(Stored data)

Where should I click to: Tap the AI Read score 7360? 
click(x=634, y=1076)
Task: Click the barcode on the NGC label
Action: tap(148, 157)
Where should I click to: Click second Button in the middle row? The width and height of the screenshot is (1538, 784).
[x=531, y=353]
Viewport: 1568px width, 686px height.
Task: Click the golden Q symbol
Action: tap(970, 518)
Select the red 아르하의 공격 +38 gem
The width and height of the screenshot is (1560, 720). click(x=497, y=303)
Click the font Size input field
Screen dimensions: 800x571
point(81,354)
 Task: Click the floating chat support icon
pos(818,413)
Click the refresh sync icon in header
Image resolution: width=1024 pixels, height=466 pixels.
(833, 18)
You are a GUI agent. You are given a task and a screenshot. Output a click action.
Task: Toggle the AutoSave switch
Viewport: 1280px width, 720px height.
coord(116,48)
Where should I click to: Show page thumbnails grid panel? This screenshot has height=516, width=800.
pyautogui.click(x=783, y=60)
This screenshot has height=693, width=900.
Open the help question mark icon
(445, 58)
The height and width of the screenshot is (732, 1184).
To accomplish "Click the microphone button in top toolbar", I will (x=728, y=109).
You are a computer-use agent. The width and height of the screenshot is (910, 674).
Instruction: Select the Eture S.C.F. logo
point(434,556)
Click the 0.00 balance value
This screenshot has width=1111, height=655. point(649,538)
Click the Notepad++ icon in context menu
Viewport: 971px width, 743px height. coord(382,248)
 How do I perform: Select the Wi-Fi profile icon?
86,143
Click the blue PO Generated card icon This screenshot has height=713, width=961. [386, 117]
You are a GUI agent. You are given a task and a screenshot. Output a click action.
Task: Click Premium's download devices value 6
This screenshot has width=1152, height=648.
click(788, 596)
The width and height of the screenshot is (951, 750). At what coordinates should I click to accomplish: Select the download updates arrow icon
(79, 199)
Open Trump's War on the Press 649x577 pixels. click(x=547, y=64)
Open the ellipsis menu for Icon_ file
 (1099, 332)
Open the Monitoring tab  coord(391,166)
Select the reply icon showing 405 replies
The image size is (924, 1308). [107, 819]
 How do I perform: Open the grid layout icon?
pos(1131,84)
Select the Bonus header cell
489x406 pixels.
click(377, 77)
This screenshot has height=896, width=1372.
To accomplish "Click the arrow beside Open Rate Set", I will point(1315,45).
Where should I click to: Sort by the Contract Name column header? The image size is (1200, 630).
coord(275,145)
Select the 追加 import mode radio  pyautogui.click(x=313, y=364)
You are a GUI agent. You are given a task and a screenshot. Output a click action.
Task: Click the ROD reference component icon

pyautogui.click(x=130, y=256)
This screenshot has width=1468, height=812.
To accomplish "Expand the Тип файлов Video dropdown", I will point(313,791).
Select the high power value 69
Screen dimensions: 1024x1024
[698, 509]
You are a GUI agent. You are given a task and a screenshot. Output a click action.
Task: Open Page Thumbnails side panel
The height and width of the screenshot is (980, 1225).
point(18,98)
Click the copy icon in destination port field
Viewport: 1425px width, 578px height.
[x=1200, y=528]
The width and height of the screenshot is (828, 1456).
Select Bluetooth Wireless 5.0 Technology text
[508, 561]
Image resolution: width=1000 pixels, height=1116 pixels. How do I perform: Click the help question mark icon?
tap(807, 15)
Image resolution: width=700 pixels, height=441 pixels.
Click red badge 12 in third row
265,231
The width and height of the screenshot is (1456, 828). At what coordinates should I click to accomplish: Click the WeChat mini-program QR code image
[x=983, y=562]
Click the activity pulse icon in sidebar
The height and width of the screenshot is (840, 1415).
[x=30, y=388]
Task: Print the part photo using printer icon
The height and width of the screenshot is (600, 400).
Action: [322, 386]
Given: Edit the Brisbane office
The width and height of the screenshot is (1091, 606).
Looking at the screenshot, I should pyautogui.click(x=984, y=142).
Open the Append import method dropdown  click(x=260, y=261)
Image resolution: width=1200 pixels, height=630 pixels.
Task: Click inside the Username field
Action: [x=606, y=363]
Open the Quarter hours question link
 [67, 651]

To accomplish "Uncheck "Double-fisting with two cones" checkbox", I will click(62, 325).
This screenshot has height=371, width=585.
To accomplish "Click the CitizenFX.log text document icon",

_Exercise brief:_ Starting at the line with "The height and width of the screenshot is (600, 400).", copy each line through the end of the data, both ends included, and give nothing else.

_Response to this exercise:_
The height and width of the screenshot is (600, 400).
Action: [322, 386]
Given: Edit the Brisbane office
The width and height of the screenshot is (1091, 606).
Looking at the screenshot, I should pyautogui.click(x=984, y=142).
Open the Append import method dropdown  click(x=260, y=261)
Image resolution: width=1200 pixels, height=630 pixels.
Task: Click inside the Username field
Action: [x=606, y=363]
Open the Quarter hours question link
 [67, 651]

To accomplish "Uncheck "Double-fisting with two cones" checkbox", I will click(62, 325).
This screenshot has height=371, width=585.
To accomplish "Click the CitizenFX.log text document icon",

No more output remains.